Three Factors to Consider When Choosing a Mercury Analyzer
1. Types of Samples and Mercury Measurement Techniques
Selecting an appropriate mercury analyzer will depend on the specific needs of your laboratory, beginning with the desired sample you intend to analyze.
For most types of solid or semi-liquid samples, the direct thermal decomposition technique, also known as direct combustion or direct mercury analyzer, is suitable and efficient. NIC has more than 40 years of experience in direct mercury analysis with our MA-series.
The recommended technique for liquid or aqueous samples is reducing vaporization, also commonly known as vapor-generation or hydride-cold-vapor. At NIC, our RA-series employs Discrete Direct Purge (DDP) Reducing Vaporization to analyze mercury in the liquid or aqueous sample with minimum mercury memory effect, which can be severe and cumbersome when using conventional techniques.
If a laboratory has a mix of solid and liquid samples, NIC offers a better configuration where both techniques are available on a single platform.
Our experienced distributors can also propose a practical solution for your laboratory. After determining the samples that need analysis, a suitable mercury analyzer range can be narrowed down based on other factors such as the method of compliance and the detection limit required.
2. Enforcement or Research Purposes
For enforcement purposes, a laboratory has to follow a specific official or regulatory method. The regulatory method is specified by international organizations, national or similar official testing institutions, and research institutes when performing qualitative and quantitative analyses of components in analytical chemistry. Typically, a laboratory chooses the official method according to the local authority’s requirements.
You can find a suitable NIC mercury analyzer based on the method using our Search Mercury Analyzer feature.

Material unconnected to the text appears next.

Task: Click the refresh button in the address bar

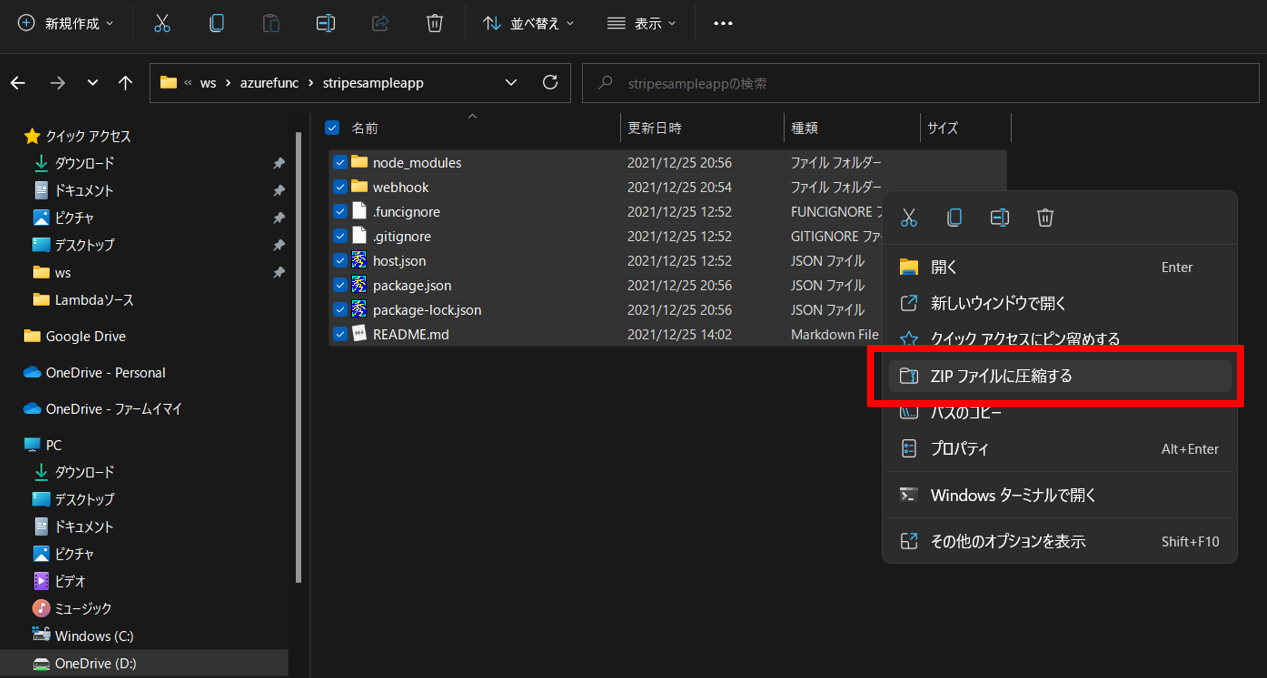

For research purposes, the driving forces for the decision are the preferred sampling method, required sensitivity, and portability for on-site measurement while choosing the right mercury instrument according to the researcher’s preference and goal.
The MA-3000 Smart Combo manufactured by NIC is a mercury analyzer trusted by thousands of laboratories worldwide and provides the techniques for all solid, liquid, and gaseous samples. It consists of:
- Direct thermal decomposition technique for solid samples
- Reducing vaporization for liquid and aqueous samples
- Tube desorption for gaseous samples
3. Choice of Detector
Two types of detectors are typically used in mercury analysis: Cold Vapor Atomic Absorption Spectroscopy (CVAAS) and Cold Vapor Atomic Fluorescence Spectroscopy (CVAFS).
CVAAS is used for trace-level applications and does not require the use of argon gas. CVAAS is commonly used in many laboratories as its handling and maintenance are much simpler than CVAFS.
CVAFS is dedicated to ultra-trace-level applications down to sub-parts-per-trillion (sub-ppt). The atomic fluorescence method is approximately ten times more sensitive than the atomic absorption method, making it possible to quantify extremely low-concentration samples or a small amount of a sample.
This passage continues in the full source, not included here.